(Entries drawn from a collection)
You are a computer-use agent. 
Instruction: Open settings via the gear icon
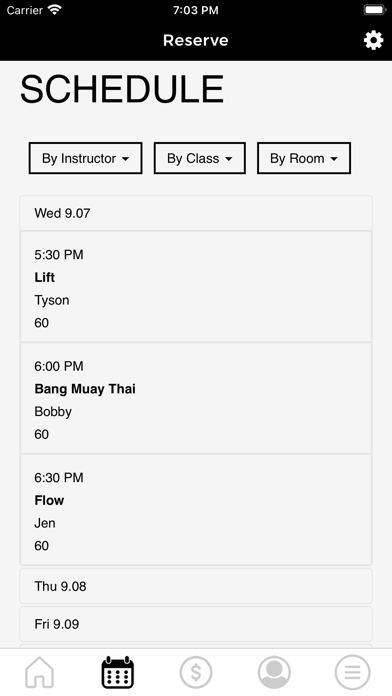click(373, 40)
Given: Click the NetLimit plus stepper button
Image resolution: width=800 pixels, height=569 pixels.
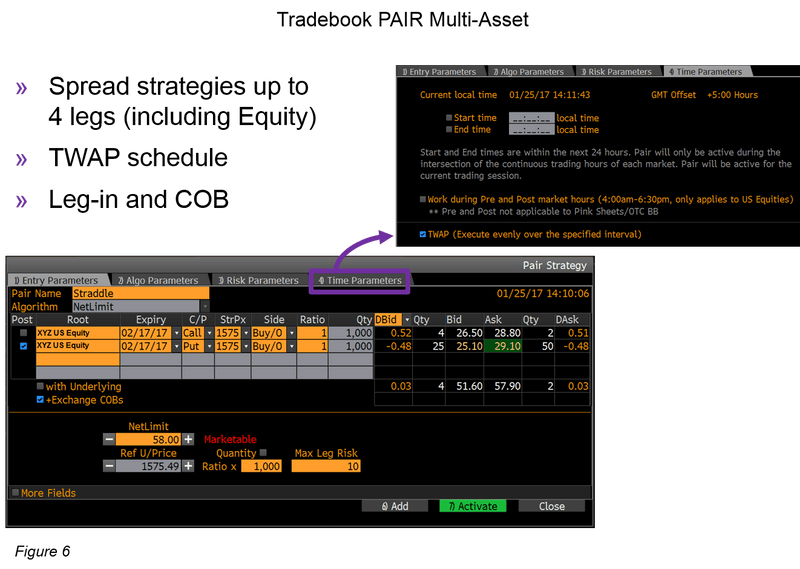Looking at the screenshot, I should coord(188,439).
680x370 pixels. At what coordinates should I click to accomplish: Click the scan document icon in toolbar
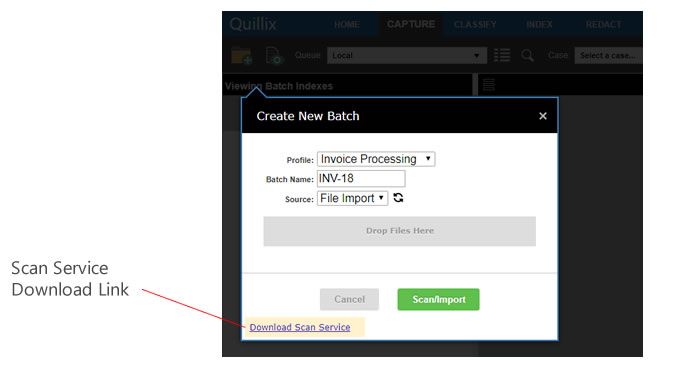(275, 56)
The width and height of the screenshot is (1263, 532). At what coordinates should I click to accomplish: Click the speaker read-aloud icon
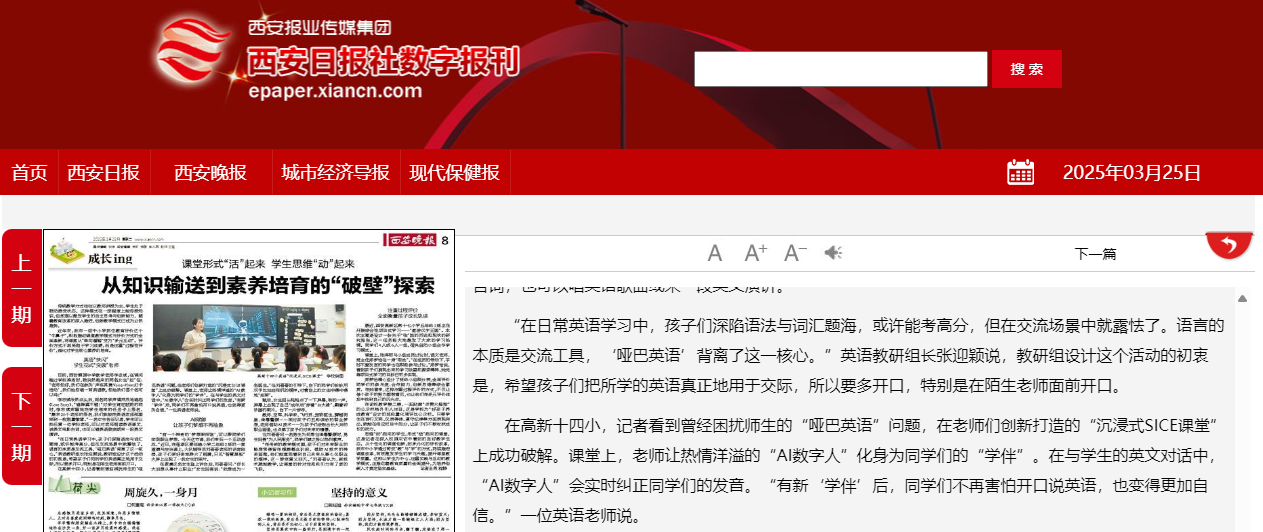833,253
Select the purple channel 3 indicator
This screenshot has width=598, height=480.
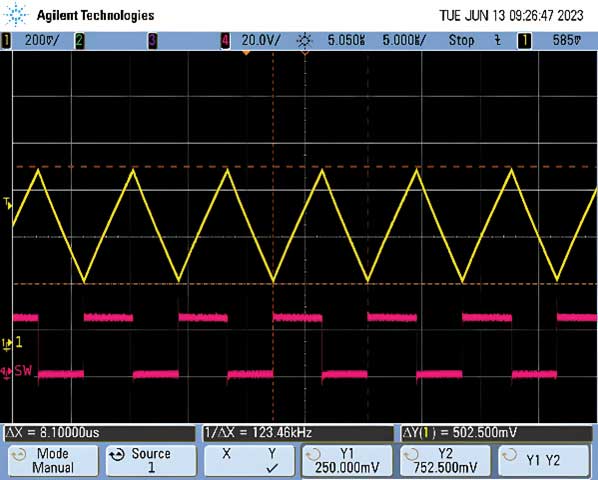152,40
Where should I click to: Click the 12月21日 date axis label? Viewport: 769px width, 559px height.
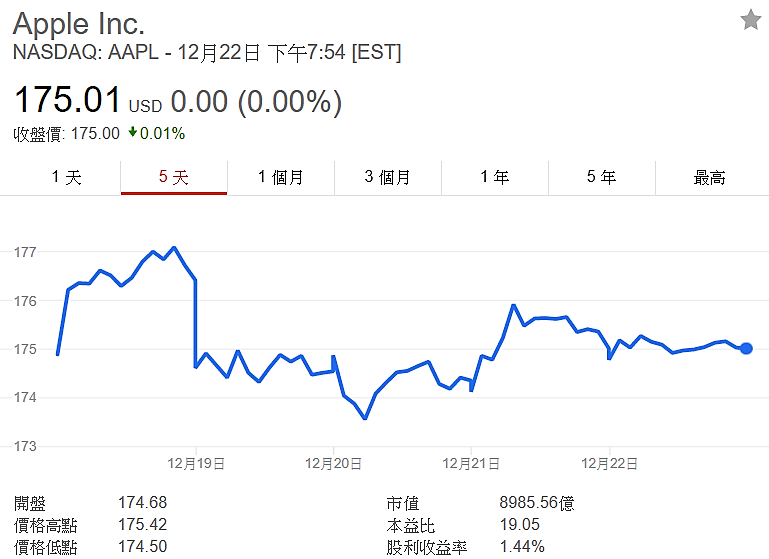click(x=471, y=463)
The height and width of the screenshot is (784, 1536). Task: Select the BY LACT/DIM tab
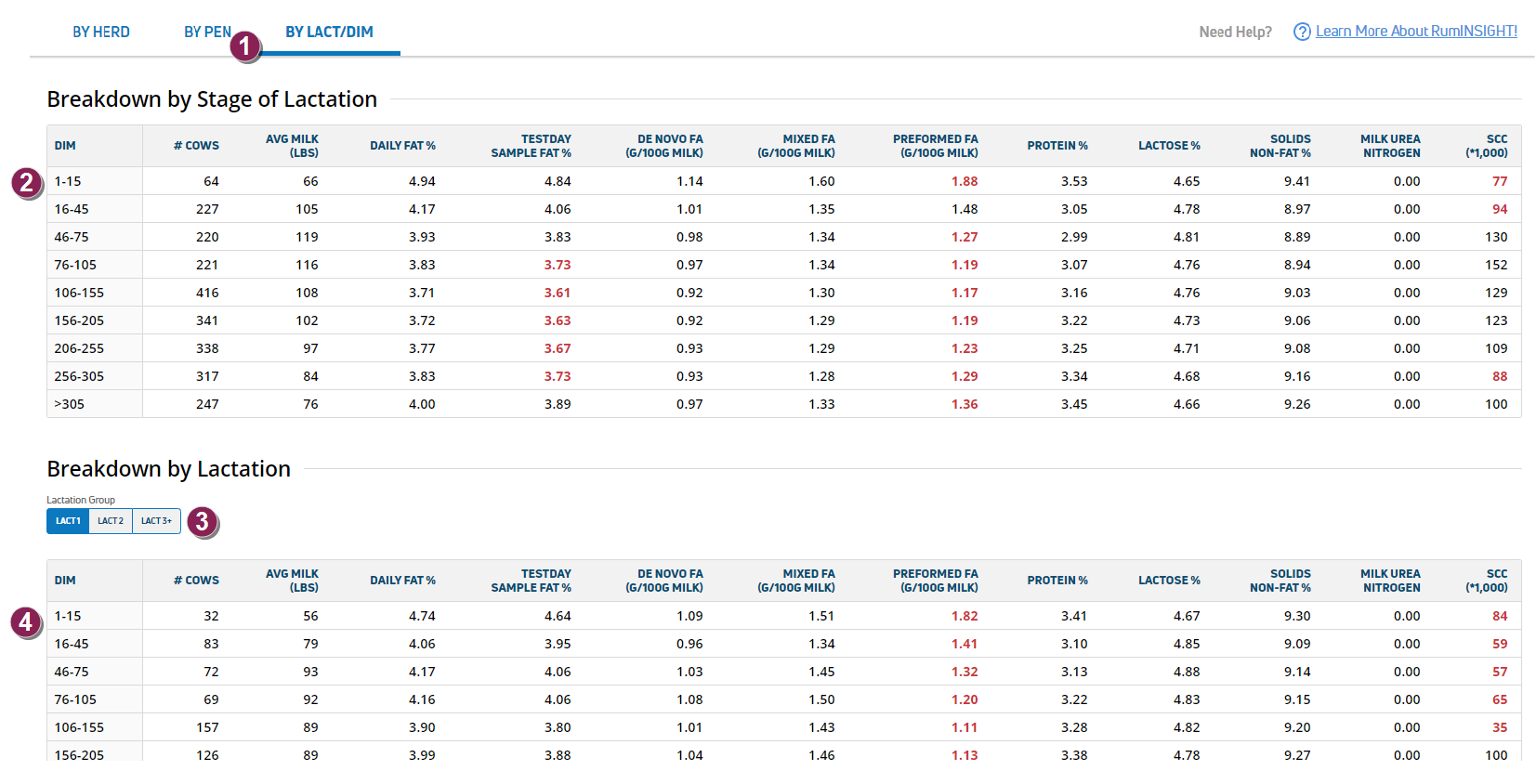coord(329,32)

■ Work required
Can you reproduce all of the data above verbatim, line by line, leaving out the pictures?

■ Worked answer
You are a computer-use agent. 
Instruction: Open settings via the gear icon
click(373, 40)
Given: Click the NetLimit plus stepper button
Image resolution: width=800 pixels, height=569 pixels.
Looking at the screenshot, I should coord(188,439).
680x370 pixels. At what coordinates should I click to accomplish: Click the scan document icon in toolbar
(275, 56)
The width and height of the screenshot is (1263, 532). At what coordinates should I click to accomplish: Click the speaker read-aloud icon
833,253
Select the purple channel 3 indicator
This screenshot has width=598, height=480.
152,40
Where should I click to: Click the 12月21日 date axis label? Viewport: 769px width, 559px height.
click(x=471, y=463)
The height and width of the screenshot is (784, 1536). Task: Select the BY LACT/DIM tab
coord(329,32)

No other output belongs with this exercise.